======== Provided records

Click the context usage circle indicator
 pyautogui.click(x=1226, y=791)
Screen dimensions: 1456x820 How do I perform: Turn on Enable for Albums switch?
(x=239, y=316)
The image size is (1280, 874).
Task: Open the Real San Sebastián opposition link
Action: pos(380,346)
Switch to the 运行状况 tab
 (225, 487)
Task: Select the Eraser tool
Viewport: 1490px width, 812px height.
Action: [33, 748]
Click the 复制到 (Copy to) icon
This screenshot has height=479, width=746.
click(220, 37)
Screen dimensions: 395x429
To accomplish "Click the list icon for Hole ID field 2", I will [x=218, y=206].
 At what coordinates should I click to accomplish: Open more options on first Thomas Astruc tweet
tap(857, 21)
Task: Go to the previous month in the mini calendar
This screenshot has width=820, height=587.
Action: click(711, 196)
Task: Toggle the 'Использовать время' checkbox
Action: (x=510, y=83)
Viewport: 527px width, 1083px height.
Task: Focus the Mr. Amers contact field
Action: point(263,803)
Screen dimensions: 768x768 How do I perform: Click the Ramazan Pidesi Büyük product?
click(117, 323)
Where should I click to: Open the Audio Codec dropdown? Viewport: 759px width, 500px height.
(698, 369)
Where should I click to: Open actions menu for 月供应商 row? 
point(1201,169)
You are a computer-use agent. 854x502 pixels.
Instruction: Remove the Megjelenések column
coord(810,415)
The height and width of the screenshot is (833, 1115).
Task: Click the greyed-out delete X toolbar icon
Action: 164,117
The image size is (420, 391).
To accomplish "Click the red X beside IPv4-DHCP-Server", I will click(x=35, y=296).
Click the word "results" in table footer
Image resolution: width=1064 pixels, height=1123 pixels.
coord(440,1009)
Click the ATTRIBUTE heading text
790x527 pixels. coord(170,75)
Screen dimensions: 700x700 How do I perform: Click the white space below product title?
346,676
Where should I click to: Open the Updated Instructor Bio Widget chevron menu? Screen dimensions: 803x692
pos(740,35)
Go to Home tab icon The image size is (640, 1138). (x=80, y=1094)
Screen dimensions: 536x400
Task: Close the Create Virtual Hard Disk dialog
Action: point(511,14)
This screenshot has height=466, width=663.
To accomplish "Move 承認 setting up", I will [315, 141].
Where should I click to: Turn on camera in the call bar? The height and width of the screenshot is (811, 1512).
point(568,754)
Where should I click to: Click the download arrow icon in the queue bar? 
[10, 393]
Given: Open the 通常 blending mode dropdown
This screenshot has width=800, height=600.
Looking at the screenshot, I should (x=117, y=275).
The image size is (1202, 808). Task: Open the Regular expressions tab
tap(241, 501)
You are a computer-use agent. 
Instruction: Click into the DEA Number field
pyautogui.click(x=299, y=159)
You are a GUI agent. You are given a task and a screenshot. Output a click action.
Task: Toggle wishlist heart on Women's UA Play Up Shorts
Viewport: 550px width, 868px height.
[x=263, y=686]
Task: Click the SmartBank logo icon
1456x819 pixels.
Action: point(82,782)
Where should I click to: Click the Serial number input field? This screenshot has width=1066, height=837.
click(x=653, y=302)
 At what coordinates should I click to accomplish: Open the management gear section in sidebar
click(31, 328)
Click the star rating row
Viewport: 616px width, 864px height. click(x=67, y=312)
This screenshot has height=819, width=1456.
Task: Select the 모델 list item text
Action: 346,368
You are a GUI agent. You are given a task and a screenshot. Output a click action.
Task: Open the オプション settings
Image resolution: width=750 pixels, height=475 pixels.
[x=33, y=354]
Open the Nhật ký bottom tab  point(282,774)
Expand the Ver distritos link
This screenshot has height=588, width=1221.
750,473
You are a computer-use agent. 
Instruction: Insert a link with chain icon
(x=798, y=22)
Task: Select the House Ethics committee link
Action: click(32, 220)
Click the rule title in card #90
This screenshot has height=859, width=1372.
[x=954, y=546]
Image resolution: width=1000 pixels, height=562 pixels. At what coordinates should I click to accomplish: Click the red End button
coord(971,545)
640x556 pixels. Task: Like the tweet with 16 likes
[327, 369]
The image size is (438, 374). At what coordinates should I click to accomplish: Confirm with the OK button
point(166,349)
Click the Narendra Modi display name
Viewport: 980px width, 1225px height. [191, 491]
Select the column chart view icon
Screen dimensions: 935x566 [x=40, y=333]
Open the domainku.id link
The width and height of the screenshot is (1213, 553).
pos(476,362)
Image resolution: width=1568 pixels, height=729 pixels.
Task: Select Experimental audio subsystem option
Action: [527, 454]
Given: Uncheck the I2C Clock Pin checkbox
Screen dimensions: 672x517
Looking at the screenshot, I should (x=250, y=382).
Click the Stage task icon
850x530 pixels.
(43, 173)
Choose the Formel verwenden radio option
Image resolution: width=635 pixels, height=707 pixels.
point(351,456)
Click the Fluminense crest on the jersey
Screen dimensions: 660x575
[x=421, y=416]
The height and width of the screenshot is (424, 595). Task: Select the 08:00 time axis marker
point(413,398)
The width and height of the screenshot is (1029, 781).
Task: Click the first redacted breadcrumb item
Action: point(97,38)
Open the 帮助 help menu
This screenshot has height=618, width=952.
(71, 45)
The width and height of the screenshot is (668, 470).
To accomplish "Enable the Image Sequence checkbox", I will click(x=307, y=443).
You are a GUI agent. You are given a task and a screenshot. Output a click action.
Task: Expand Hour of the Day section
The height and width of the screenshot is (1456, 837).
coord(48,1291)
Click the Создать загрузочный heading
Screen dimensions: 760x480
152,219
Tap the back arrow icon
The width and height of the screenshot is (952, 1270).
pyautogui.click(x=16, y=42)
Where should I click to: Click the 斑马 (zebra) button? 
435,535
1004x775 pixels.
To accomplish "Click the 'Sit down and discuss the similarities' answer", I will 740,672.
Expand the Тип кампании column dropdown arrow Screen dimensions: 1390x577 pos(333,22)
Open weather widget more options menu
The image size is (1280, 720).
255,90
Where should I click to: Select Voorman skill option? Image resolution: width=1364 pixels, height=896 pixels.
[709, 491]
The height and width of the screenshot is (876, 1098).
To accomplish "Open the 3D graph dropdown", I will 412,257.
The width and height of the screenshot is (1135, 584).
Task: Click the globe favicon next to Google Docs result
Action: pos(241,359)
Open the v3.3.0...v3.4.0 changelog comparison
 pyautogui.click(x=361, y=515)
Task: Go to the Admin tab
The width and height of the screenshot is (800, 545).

================

Task requirements:
For this exercise, set down the entire listing above exactly as given.

Written reply:
Click the context usage circle indicator
 pyautogui.click(x=1226, y=791)
Screen dimensions: 1456x820 How do I perform: Turn on Enable for Albums switch?
(x=239, y=316)
The image size is (1280, 874).
Task: Open the Real San Sebastián opposition link
Action: pos(380,346)
Switch to the 运行状况 tab
 (225, 487)
Task: Select the Eraser tool
Viewport: 1490px width, 812px height.
Action: [33, 748]
Click the 复制到 (Copy to) icon
This screenshot has height=479, width=746.
click(220, 37)
Screen dimensions: 395x429
To accomplish "Click the list icon for Hole ID field 2", I will [x=218, y=206].
 At what coordinates should I click to accomplish: Open more options on first Thomas Astruc tweet
tap(857, 21)
Task: Go to the previous month in the mini calendar
This screenshot has width=820, height=587.
Action: click(711, 196)
Task: Toggle the 'Использовать время' checkbox
Action: (x=510, y=83)
Viewport: 527px width, 1083px height.
Task: Focus the Mr. Amers contact field
Action: point(263,803)
Screen dimensions: 768x768 How do I perform: Click the Ramazan Pidesi Büyük product?
click(117, 323)
Where should I click to: Open the Audio Codec dropdown? Viewport: 759px width, 500px height.
(698, 369)
Where should I click to: Open actions menu for 月供应商 row? 
point(1201,169)
You are a computer-use agent. 854x502 pixels.
Instruction: Remove the Megjelenések column
coord(810,415)
The height and width of the screenshot is (833, 1115).
Task: Click the greyed-out delete X toolbar icon
Action: 164,117
The image size is (420, 391).
To accomplish "Click the red X beside IPv4-DHCP-Server", I will click(x=35, y=296).
Click the word "results" in table footer
Image resolution: width=1064 pixels, height=1123 pixels.
coord(440,1009)
Click the ATTRIBUTE heading text
790x527 pixels. coord(170,75)
Screen dimensions: 700x700 How do I perform: Click the white space below product title?
346,676
Where should I click to: Open the Updated Instructor Bio Widget chevron menu? Screen dimensions: 803x692
pos(740,35)
Go to Home tab icon The image size is (640, 1138). (x=80, y=1094)
Screen dimensions: 536x400
Task: Close the Create Virtual Hard Disk dialog
Action: point(511,14)
This screenshot has height=466, width=663.
To accomplish "Move 承認 setting up", I will [315, 141].
Where should I click to: Turn on camera in the call bar? The height and width of the screenshot is (811, 1512).
point(568,754)
Where should I click to: Click the download arrow icon in the queue bar? 
[10, 393]
Given: Open the 通常 blending mode dropdown
This screenshot has width=800, height=600.
Looking at the screenshot, I should (x=117, y=275).
The image size is (1202, 808). Task: Open the Regular expressions tab
tap(241, 501)
You are a computer-use agent. 
Instruction: Click into the DEA Number field
pyautogui.click(x=299, y=159)
You are a GUI agent. You are given a task and a screenshot. Output a click action.
Task: Toggle wishlist heart on Women's UA Play Up Shorts
Viewport: 550px width, 868px height.
[x=263, y=686]
Task: Click the SmartBank logo icon
1456x819 pixels.
Action: point(82,782)
Where should I click to: Click the Serial number input field? This screenshot has width=1066, height=837.
click(x=653, y=302)
 At what coordinates should I click to accomplish: Open the management gear section in sidebar
click(31, 328)
Click the star rating row
Viewport: 616px width, 864px height. click(x=67, y=312)
This screenshot has height=819, width=1456.
Task: Select the 모델 list item text
Action: 346,368
You are a GUI agent. You are given a task and a screenshot. Output a click action.
Task: Open the オプション settings
Image resolution: width=750 pixels, height=475 pixels.
[x=33, y=354]
Open the Nhật ký bottom tab  point(282,774)
Expand the Ver distritos link
This screenshot has height=588, width=1221.
750,473
You are a computer-use agent. 
Instruction: Insert a link with chain icon
(x=798, y=22)
Task: Select the House Ethics committee link
Action: click(32, 220)
Click the rule title in card #90
This screenshot has height=859, width=1372.
[x=954, y=546]
Image resolution: width=1000 pixels, height=562 pixels. At what coordinates should I click to accomplish: Click the red End button
coord(971,545)
640x556 pixels. Task: Like the tweet with 16 likes
[327, 369]
The image size is (438, 374). At what coordinates should I click to accomplish: Confirm with the OK button
point(166,349)
Click the Narendra Modi display name
Viewport: 980px width, 1225px height. [191, 491]
Select the column chart view icon
Screen dimensions: 935x566 [x=40, y=333]
Open the domainku.id link
The width and height of the screenshot is (1213, 553).
pos(476,362)
Image resolution: width=1568 pixels, height=729 pixels.
Task: Select Experimental audio subsystem option
Action: [527, 454]
Given: Uncheck the I2C Clock Pin checkbox
Screen dimensions: 672x517
Looking at the screenshot, I should (x=250, y=382).
Click the Stage task icon
850x530 pixels.
(43, 173)
Choose the Formel verwenden radio option
Image resolution: width=635 pixels, height=707 pixels.
point(351,456)
Click the Fluminense crest on the jersey
Screen dimensions: 660x575
[x=421, y=416]
The height and width of the screenshot is (424, 595). Task: Select the 08:00 time axis marker
point(413,398)
The width and height of the screenshot is (1029, 781).
Task: Click the first redacted breadcrumb item
Action: point(97,38)
Open the 帮助 help menu
This screenshot has height=618, width=952.
(71, 45)
The width and height of the screenshot is (668, 470).
To accomplish "Enable the Image Sequence checkbox", I will click(x=307, y=443).
You are a GUI agent. You are given a task and a screenshot. Output a click action.
Task: Expand Hour of the Day section
The height and width of the screenshot is (1456, 837).
coord(48,1291)
Click the Создать загрузочный heading
Screen dimensions: 760x480
152,219
Tap the back arrow icon
The width and height of the screenshot is (952, 1270).
pyautogui.click(x=16, y=42)
Where should I click to: Click the 斑马 (zebra) button? 
435,535
1004x775 pixels.
To accomplish "Click the 'Sit down and discuss the similarities' answer", I will 740,672.
Expand the Тип кампании column dropdown arrow Screen dimensions: 1390x577 pos(333,22)
Open weather widget more options menu
The image size is (1280, 720).
255,90
Where should I click to: Select Voorman skill option? Image resolution: width=1364 pixels, height=896 pixels.
[709, 491]
The height and width of the screenshot is (876, 1098).
To accomplish "Open the 3D graph dropdown", I will 412,257.
The width and height of the screenshot is (1135, 584).
Task: Click the globe favicon next to Google Docs result
Action: pos(241,359)
Open the v3.3.0...v3.4.0 changelog comparison
 pyautogui.click(x=361, y=515)
Task: Go to the Admin tab
The width and height of the screenshot is (800, 545).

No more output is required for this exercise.